If you were counting, you may have noticed that’s only 14 books. I spent most of the time trying to decide what should be #15, but since nothing really stood out I felt like I had to just stop at 14.

Books I considered for #15:

The Forever War, Joe Haldeman

The Doomsday Book, Connie Willis

Only Begotten Daughter, James Morrow

The Elfstones of Shannara, Terry Brooks

When I finally did start looking at my bookshelves and such, I also came up with

The Phantom Tollbooth, Norton Juster

Battle Angel Alita (series), Yukito Kishiro

Phantom Tollbooth probably would have joined that group that was just out of the top 15. Battle Angel Alita seems too long to call one story, and no single volume stands out enough to make it.

But then I thought of one more book that really could make the cut: The Wizard of Oz by L. Frank Baum.

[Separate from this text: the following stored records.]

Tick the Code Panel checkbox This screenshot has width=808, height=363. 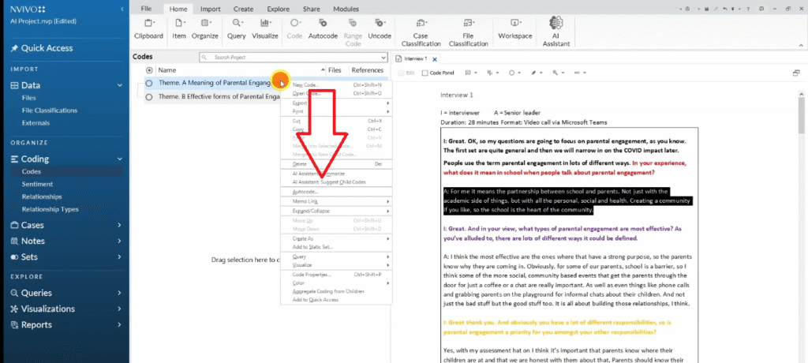coord(425,73)
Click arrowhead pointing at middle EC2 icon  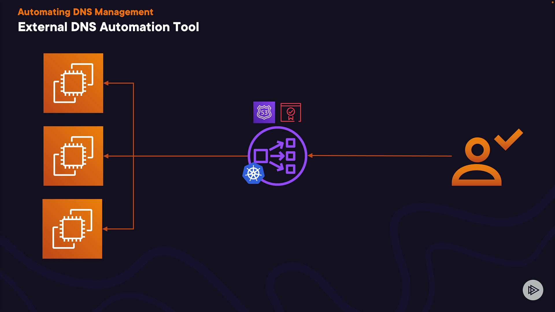(106, 156)
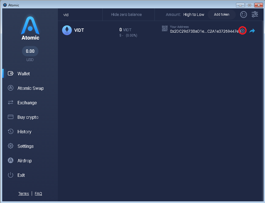This screenshot has width=265, height=203.
Task: Open the Airdrop section
Action: click(x=24, y=161)
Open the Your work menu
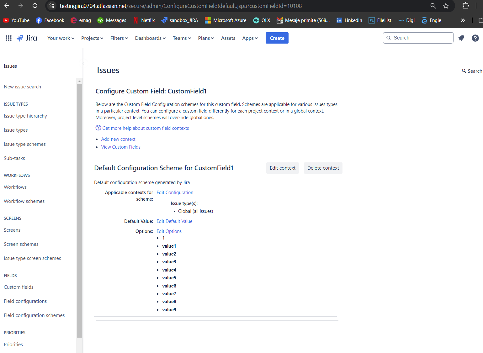Image resolution: width=483 pixels, height=353 pixels. tap(60, 38)
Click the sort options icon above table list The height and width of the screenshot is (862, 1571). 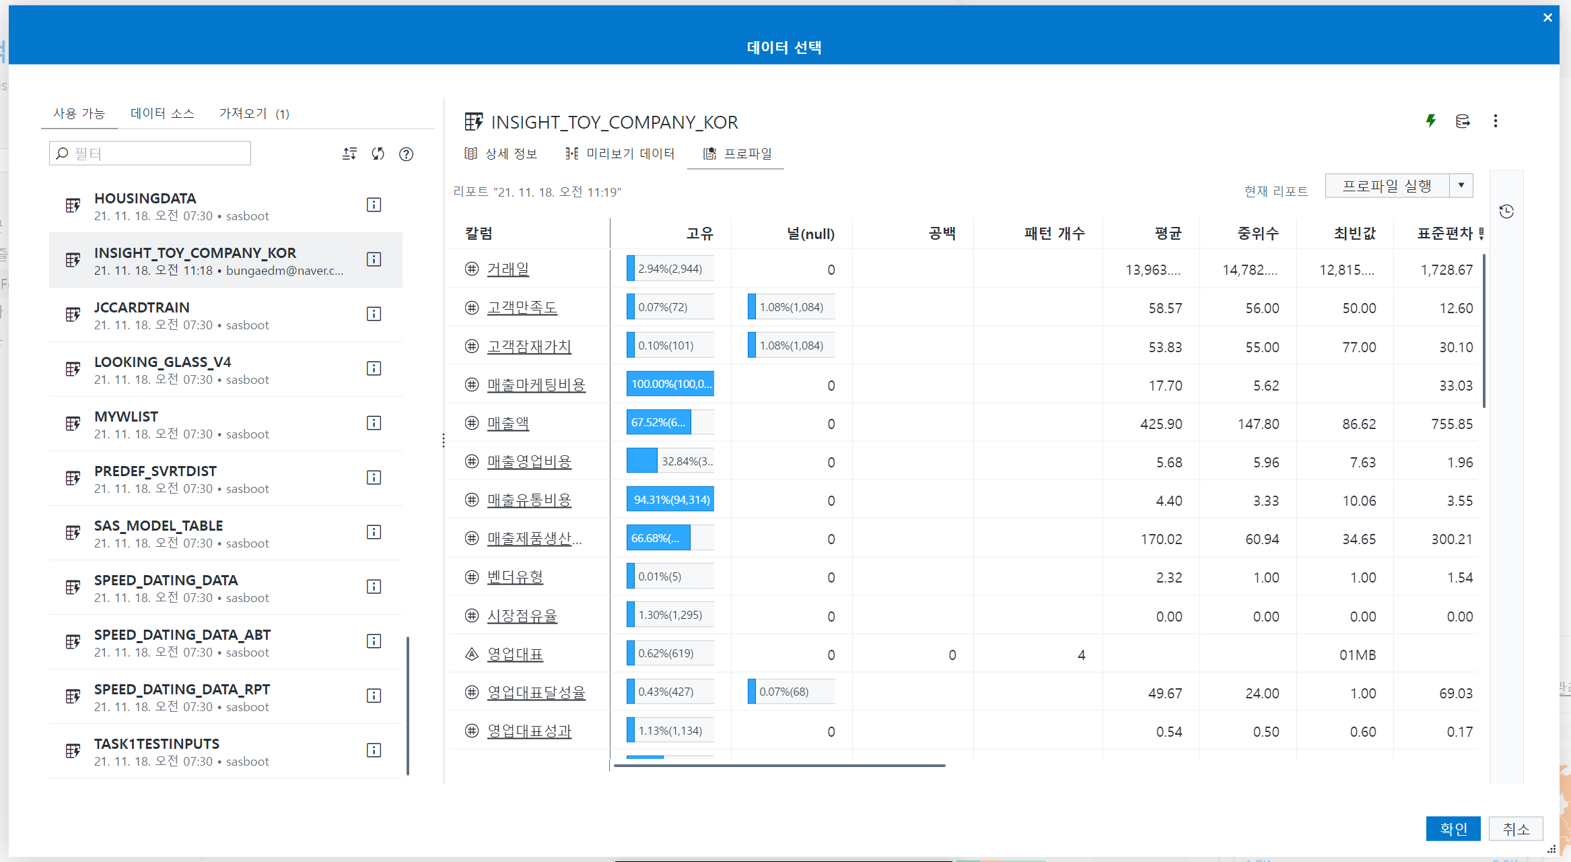pyautogui.click(x=349, y=154)
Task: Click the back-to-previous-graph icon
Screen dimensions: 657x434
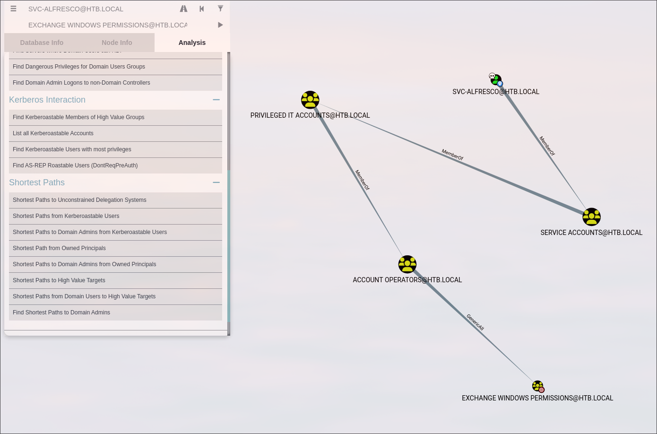Action: [202, 9]
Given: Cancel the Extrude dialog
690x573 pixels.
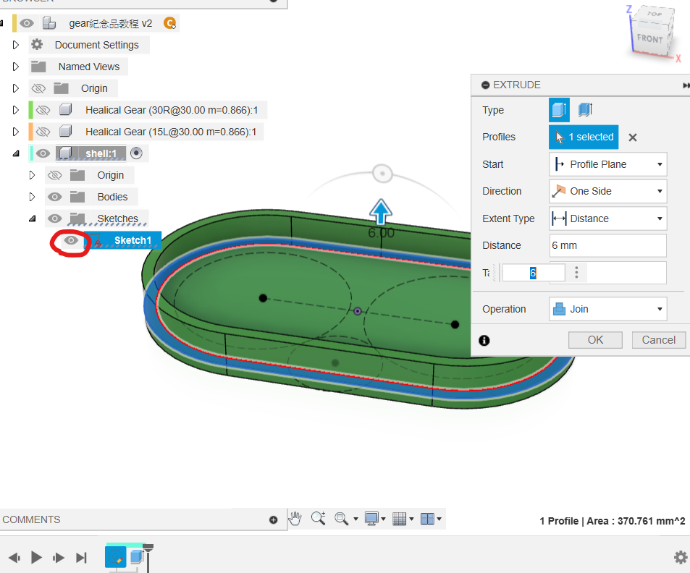Looking at the screenshot, I should (658, 340).
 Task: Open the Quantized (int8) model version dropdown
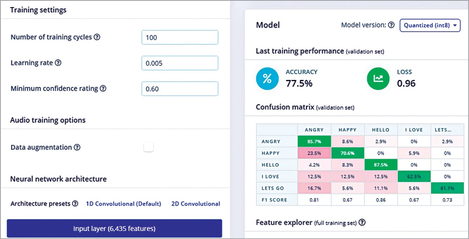coord(430,25)
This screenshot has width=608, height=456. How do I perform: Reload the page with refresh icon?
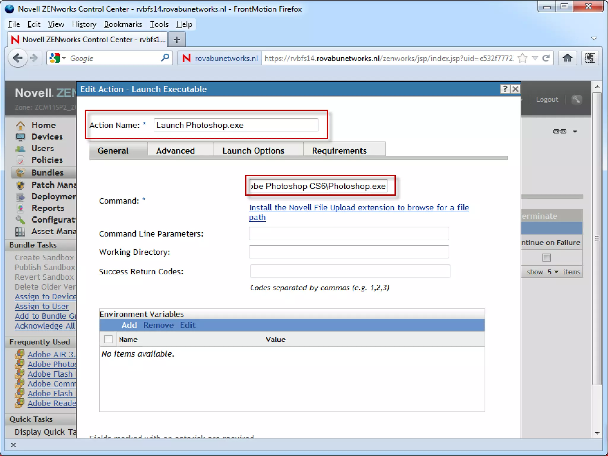(x=546, y=58)
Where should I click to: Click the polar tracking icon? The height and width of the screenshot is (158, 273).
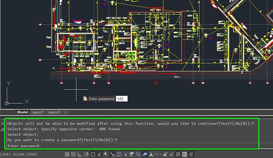87,154
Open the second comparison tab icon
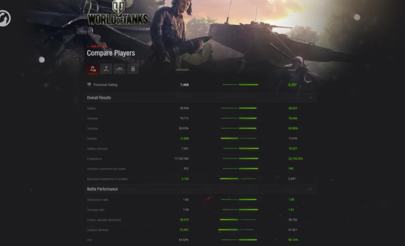 (106, 69)
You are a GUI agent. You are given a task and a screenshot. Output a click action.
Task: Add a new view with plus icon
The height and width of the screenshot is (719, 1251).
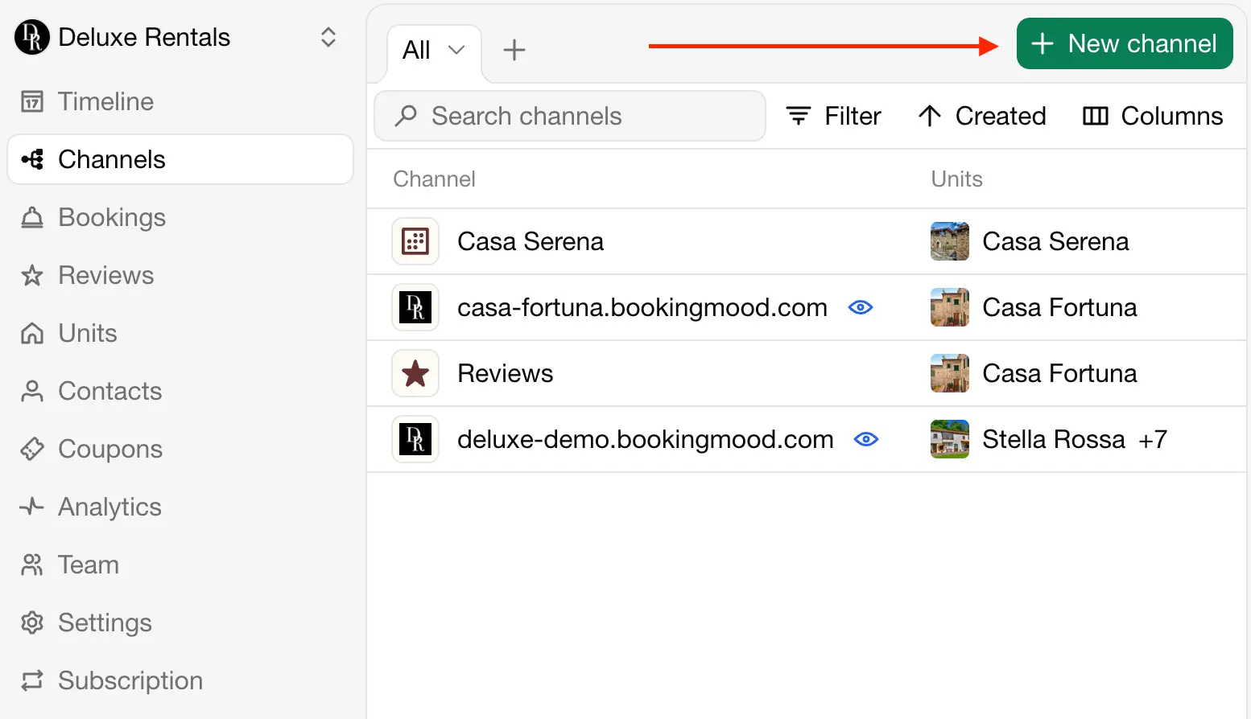pos(514,50)
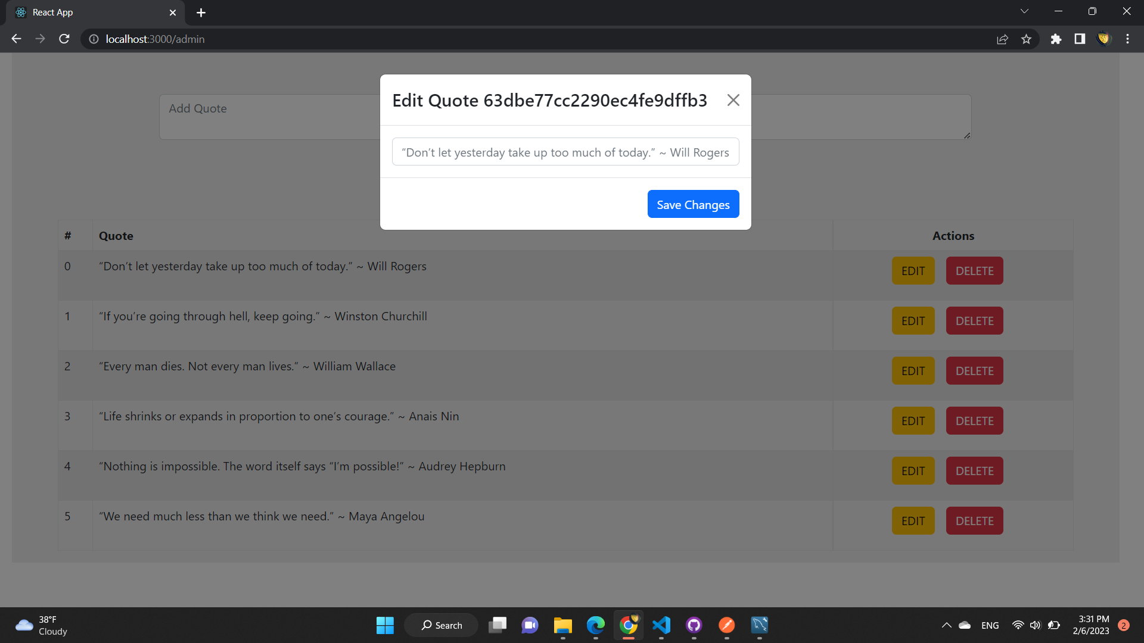Image resolution: width=1144 pixels, height=643 pixels.
Task: Click Save Changes in the dialog
Action: pyautogui.click(x=693, y=204)
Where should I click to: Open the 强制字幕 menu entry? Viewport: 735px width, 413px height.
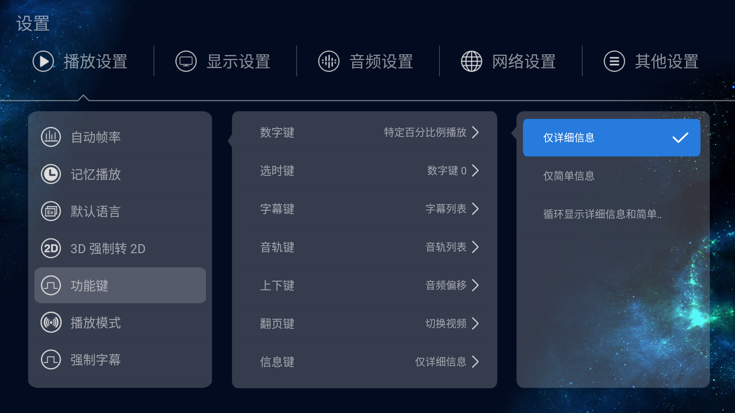(x=120, y=360)
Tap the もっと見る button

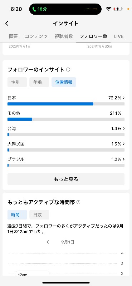tap(66, 179)
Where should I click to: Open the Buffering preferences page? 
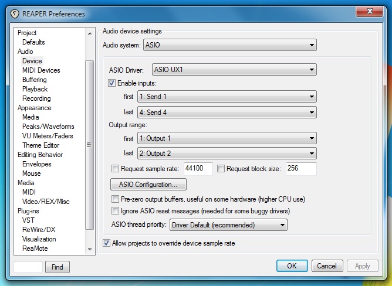(x=35, y=80)
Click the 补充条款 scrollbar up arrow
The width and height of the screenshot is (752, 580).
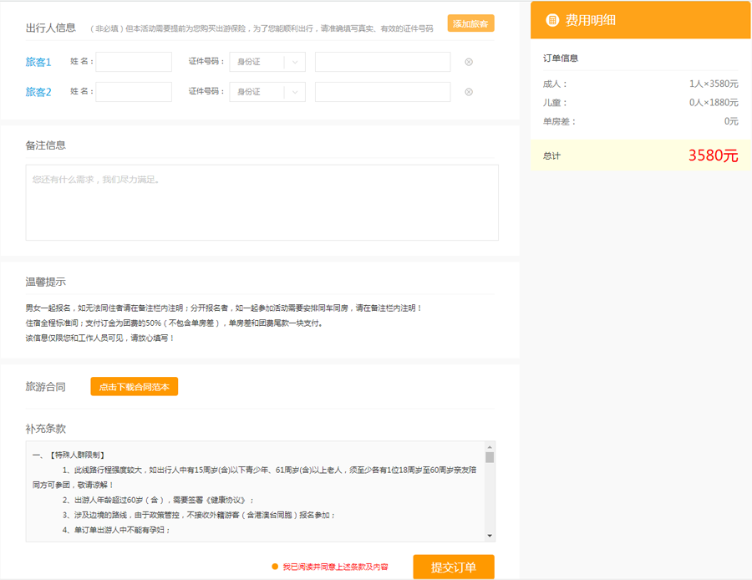click(490, 446)
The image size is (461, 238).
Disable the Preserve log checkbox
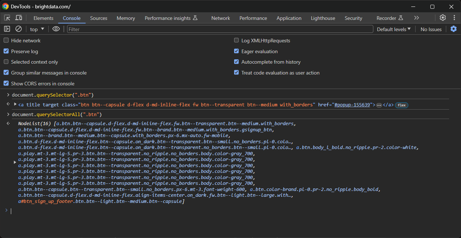tap(6, 51)
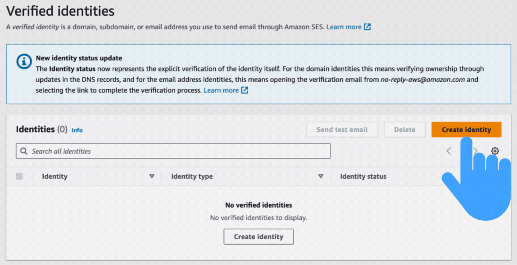Select all identities with the header checkbox

[19, 176]
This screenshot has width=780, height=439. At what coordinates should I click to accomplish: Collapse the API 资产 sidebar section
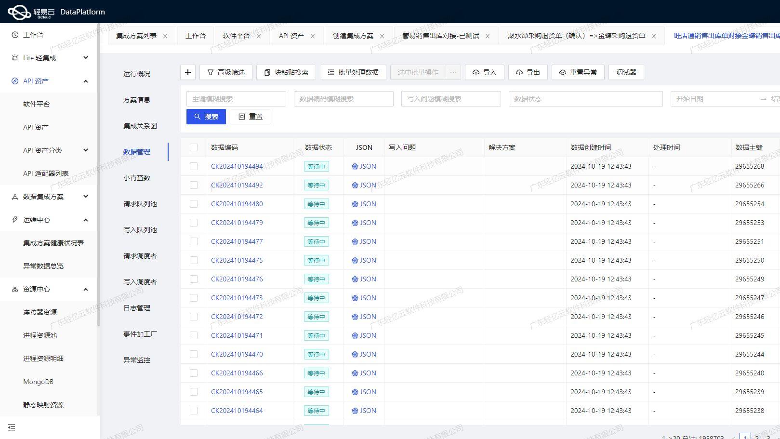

When I was a kid I was a big fan of Baum’s whole Oz series, and I suspect that influenced me in favor of SciFi and Fantasy later on. I still have good memories of reading those books. I need to get new copies since I don’t seem to have them now. The kids today can have their Harry Potter, I’ll take my Dorothy Gale every time.


One more book just occurred to me as I was writing this. Something you probably haven’t heard of:

There’s a Marmot on the Telephone by Joe Van Wormer

Joe Van Wormer wrote a number of books featuring his wildlife photography, discussing the characteristics of the animals in his pictures and the photographic techniques he was using. Marmot is a little bit different in that it tells the story of a marmot that he and his family kept as a pet. If you were to read it, I’d like to think you’d find it entertaining, but probably not mind-blowing. What sets it apart for me is that Joe Van Wormer was my grandfather, and one of the people in the books is my mother when she was a teenager. To have that little piece of family history preserved like that is just the coolest thing you can imagine. If any book could be said to “stick with me” it would be that.